University of Cincinnati (UC) engineers have developed a portable lab that plugs into smartphones and can be used to diagnose health conditions and infectious diseases including HIV, Lyme disease, malaria, depression, anxiety and coronavirus.
The lab is the size of a credit card and connects automatically to a doctor’s office through a custom app. It works by testing saliva. The patient simply puts a single-use plastic lab chip into his or her mouth and then inserts the chip into a slot.
The lab chip uses two channels to draw a sample down. One channel mixes the sample with freeze-dried detection antibodies while the other channel reads the results when the split samples combine on three sensors.
“The performance is comparable to laboratory tests,” UC professor Chong Ahn said. “The cost is cheaper. And it’s user-friendly. We wanted to make it simple so anyone could use it without training or support.”

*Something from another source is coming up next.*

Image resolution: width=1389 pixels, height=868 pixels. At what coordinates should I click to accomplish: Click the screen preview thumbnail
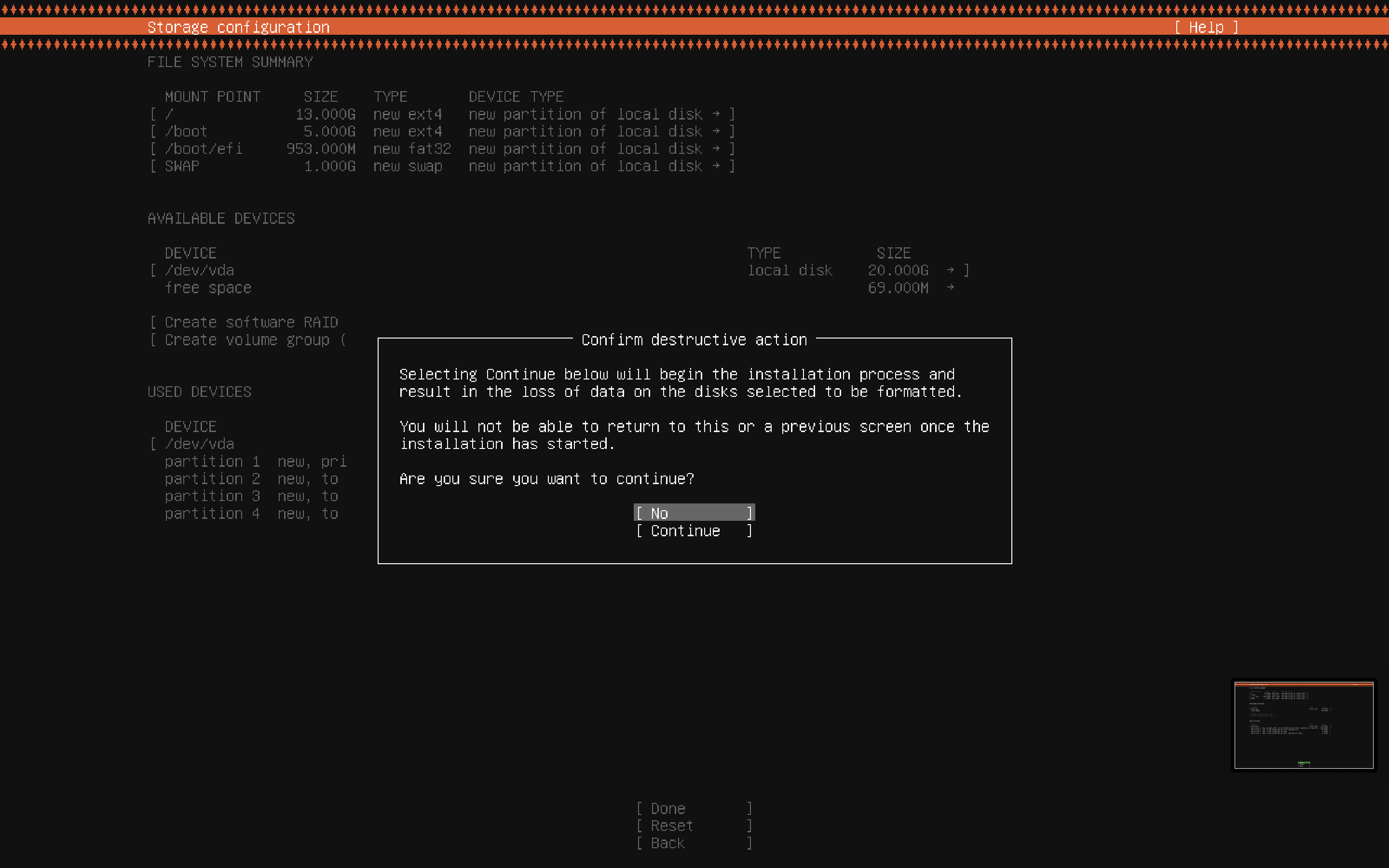click(x=1304, y=725)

The research team tested the portable lab for malaria diagnosis but believes it could be used for measuring hormones related to stress or testing for countless chronic or infectious diseases.
“Right now it takes several hours or even days to diagnose in a lab, even when people are showing symptoms. The disease can spread,” Ahn said.
The lab also has potential in the field of mental health, Ahn said.
Results were published in the Nature journal, Microsystems & Nanoengineering.